(Stored data)
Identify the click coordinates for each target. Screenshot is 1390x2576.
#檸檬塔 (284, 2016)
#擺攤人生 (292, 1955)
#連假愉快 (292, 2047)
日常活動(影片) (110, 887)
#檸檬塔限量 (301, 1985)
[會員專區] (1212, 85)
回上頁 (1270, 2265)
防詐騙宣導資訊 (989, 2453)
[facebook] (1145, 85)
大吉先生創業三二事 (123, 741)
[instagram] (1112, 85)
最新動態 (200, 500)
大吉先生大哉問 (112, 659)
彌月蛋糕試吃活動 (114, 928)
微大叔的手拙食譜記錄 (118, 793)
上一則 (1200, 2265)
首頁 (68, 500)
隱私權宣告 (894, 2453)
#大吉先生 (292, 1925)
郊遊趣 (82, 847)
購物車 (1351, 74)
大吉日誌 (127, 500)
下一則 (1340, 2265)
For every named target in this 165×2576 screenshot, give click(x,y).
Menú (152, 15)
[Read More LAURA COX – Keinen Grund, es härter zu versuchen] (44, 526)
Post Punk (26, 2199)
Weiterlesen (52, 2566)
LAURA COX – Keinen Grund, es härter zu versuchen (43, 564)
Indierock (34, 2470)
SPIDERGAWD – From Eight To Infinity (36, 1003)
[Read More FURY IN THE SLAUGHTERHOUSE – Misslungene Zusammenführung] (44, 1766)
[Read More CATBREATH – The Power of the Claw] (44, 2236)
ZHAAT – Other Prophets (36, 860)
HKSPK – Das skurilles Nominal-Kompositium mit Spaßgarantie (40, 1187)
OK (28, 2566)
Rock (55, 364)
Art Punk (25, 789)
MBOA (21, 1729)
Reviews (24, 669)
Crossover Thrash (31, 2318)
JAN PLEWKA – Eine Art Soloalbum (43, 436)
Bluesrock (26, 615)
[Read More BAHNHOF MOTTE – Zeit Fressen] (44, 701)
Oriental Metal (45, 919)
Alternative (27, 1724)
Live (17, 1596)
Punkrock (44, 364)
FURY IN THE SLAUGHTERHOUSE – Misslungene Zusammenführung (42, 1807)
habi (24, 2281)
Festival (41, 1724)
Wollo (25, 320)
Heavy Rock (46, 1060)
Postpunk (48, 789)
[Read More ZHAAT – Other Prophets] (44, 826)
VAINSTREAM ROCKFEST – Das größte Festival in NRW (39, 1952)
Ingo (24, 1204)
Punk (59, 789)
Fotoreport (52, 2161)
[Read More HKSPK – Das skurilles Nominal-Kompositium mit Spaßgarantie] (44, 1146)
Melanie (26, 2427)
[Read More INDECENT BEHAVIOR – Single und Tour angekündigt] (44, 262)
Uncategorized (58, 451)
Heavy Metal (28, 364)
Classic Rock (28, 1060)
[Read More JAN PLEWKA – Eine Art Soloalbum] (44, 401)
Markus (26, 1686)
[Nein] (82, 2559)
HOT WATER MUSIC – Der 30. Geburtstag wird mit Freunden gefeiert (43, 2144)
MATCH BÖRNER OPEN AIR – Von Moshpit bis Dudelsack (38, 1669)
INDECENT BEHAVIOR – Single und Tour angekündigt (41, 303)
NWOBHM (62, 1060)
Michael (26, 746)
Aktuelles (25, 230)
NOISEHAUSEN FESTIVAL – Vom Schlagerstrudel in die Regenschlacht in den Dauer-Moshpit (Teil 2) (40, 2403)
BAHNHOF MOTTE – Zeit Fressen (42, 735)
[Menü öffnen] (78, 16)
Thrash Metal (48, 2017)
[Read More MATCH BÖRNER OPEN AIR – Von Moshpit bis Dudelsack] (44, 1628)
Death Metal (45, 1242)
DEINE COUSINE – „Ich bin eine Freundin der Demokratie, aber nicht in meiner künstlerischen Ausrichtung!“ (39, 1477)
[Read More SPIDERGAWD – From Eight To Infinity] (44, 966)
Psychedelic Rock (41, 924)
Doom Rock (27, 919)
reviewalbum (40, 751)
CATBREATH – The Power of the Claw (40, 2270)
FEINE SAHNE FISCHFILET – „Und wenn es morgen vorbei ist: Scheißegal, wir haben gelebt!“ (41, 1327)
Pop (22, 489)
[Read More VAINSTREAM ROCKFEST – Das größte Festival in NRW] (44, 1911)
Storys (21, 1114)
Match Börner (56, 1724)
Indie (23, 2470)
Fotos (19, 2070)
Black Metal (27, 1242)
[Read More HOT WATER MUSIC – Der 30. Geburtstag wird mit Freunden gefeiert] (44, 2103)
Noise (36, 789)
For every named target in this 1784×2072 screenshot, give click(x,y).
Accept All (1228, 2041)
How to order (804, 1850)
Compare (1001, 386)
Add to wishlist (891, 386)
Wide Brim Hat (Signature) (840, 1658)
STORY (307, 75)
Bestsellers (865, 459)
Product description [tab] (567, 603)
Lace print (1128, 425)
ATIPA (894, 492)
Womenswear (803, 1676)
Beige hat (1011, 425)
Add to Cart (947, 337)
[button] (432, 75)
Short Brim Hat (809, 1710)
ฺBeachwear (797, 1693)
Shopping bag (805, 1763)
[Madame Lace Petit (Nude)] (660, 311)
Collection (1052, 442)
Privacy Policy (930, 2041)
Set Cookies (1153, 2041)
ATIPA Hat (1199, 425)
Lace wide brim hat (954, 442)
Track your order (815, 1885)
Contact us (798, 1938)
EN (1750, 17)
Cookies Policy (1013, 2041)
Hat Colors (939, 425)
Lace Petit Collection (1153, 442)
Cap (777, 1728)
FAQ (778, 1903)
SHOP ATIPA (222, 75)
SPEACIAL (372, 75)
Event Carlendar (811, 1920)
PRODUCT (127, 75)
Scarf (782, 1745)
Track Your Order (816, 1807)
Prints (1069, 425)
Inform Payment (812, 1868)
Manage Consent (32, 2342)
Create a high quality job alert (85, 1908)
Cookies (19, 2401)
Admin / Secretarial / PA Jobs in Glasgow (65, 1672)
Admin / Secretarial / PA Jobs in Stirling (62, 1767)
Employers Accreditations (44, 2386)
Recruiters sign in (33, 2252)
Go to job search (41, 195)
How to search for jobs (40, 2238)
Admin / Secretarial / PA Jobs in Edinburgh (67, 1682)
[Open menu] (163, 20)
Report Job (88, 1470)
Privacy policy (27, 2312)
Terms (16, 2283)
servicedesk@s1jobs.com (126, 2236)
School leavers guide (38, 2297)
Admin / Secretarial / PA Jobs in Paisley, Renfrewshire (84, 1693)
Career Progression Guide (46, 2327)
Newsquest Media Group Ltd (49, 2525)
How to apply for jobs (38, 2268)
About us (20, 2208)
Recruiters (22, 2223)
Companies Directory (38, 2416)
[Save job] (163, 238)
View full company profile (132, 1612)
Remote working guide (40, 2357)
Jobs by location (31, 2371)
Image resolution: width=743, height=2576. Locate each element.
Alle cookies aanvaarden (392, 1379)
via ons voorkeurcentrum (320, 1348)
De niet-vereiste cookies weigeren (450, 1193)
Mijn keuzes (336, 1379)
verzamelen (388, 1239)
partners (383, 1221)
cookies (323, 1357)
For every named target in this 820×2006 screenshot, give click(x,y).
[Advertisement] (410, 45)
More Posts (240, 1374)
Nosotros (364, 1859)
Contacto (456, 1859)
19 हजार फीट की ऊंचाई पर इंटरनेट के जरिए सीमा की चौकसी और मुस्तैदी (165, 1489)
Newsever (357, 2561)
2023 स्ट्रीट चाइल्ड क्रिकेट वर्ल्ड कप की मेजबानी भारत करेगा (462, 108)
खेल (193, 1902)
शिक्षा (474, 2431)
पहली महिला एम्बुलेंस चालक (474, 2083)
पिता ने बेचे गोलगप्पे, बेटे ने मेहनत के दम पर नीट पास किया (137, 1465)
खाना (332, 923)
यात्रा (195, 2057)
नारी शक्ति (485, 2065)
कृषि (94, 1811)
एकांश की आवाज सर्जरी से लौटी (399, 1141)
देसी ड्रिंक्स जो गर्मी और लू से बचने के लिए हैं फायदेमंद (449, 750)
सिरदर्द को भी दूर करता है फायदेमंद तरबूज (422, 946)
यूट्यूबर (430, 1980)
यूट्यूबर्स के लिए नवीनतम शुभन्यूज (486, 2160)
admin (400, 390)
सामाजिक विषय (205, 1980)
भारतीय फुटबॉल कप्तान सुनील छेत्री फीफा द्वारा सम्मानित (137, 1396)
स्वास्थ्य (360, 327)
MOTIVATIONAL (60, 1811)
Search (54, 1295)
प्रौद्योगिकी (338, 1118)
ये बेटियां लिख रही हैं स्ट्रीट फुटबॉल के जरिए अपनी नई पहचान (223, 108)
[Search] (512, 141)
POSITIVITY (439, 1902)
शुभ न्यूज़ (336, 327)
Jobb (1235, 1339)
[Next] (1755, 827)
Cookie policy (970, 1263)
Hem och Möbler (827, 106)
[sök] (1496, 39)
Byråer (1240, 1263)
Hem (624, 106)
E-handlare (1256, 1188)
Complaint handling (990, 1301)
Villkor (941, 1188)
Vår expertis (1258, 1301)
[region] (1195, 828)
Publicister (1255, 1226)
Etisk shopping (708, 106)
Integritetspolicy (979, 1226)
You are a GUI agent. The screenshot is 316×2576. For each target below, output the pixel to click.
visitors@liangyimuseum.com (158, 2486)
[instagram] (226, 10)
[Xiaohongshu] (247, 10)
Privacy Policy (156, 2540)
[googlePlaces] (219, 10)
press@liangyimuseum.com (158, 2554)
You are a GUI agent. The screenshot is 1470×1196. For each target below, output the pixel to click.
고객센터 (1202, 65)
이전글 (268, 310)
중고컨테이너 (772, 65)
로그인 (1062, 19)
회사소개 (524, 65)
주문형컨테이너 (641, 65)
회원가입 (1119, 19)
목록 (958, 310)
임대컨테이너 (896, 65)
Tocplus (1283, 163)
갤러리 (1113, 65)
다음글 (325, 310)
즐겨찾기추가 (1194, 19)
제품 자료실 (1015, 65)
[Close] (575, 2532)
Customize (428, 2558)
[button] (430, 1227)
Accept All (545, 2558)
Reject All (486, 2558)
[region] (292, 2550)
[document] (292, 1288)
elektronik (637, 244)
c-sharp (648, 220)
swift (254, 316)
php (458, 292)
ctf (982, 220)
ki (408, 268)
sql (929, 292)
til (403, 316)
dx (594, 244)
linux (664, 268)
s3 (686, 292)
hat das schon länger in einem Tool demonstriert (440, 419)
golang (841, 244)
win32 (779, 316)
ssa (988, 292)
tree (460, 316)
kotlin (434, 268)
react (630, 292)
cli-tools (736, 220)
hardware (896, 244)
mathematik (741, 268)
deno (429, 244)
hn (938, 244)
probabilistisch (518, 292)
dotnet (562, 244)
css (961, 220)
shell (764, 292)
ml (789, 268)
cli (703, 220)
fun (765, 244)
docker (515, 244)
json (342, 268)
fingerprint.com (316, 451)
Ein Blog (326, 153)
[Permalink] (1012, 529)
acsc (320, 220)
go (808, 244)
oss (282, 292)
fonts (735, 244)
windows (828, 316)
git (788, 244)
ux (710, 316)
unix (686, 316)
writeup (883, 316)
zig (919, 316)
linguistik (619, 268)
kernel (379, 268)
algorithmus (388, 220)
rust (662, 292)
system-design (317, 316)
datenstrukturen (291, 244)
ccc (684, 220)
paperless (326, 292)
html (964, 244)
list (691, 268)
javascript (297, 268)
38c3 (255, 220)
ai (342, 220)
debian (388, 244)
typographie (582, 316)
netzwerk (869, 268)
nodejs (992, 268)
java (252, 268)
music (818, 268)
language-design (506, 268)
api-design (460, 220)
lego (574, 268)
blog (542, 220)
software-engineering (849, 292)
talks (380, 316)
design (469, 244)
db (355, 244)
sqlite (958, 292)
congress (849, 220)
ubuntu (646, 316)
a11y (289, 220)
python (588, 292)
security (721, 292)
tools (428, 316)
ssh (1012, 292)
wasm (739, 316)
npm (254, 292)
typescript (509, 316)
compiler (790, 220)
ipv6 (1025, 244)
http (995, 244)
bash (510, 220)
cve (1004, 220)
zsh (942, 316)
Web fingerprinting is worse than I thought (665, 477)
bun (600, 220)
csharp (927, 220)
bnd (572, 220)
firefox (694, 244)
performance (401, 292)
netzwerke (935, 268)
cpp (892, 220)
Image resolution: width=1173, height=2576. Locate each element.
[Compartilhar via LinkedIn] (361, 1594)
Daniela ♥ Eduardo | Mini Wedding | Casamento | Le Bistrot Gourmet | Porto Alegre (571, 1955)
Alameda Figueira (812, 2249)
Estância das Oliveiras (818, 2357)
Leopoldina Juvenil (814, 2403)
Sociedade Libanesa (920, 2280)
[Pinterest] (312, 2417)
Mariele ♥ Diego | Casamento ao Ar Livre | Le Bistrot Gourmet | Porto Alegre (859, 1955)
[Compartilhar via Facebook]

■ **ACTIVITY**:
Retype the records above, but only those lines that fall between the line containing "JAN PLEWKA – Eine Art Soloalbum (43, 436)" and the line containing "Thrash Metal (48, 2017)", with both of those lines included, exactly as written.

■ **ANSWER FOR THIS EXERCISE**:
JAN PLEWKA – Eine Art Soloalbum (43, 436)
Bluesrock (26, 615)
[Read More BAHNHOF MOTTE – Zeit Fressen] (44, 701)
Oriental Metal (45, 919)
Alternative (27, 1724)
Live (17, 1596)
Punkrock (44, 364)
FURY IN THE SLAUGHTERHOUSE – Misslungene Zusammenführung (42, 1807)
habi (24, 2281)
Festival (41, 1724)
Wollo (25, 320)
Heavy Rock (46, 1060)
Postpunk (48, 789)
[Read More ZHAAT – Other Prophets] (44, 826)
VAINSTREAM ROCKFEST – Das größte Festival in NRW (39, 1952)
Ingo (24, 1204)
Punk (59, 789)
Fotoreport (52, 2161)
[Read More HKSPK – Das skurilles Nominal-Kompositium mit Spaßgarantie] (44, 1146)
Melanie (26, 2427)
[Read More INDECENT BEHAVIOR – Single und Tour angekündigt] (44, 262)
Uncategorized (58, 451)
Heavy Metal (28, 364)
Classic Rock (28, 1060)
[Read More JAN PLEWKA – Eine Art Soloalbum] (44, 401)
Markus (26, 1686)
[Nein] (82, 2559)
HOT WATER MUSIC – Der 30. Geburtstag wird mit Freunden gefeiert (43, 2144)
MATCH BÖRNER OPEN AIR – Von Moshpit bis Dudelsack (38, 1669)
INDECENT BEHAVIOR – Single und Tour angekündigt (41, 303)
NWOBHM (62, 1060)
Michael (26, 746)
Aktuelles (25, 230)
NOISEHAUSEN FESTIVAL – Vom Schlagerstrudel in die Regenschlacht in den Dauer-Moshpit (Teil 2) (40, 2403)
BAHNHOF MOTTE – Zeit Fressen (42, 735)
[Menü öffnen] (78, 16)
Thrash Metal (48, 2017)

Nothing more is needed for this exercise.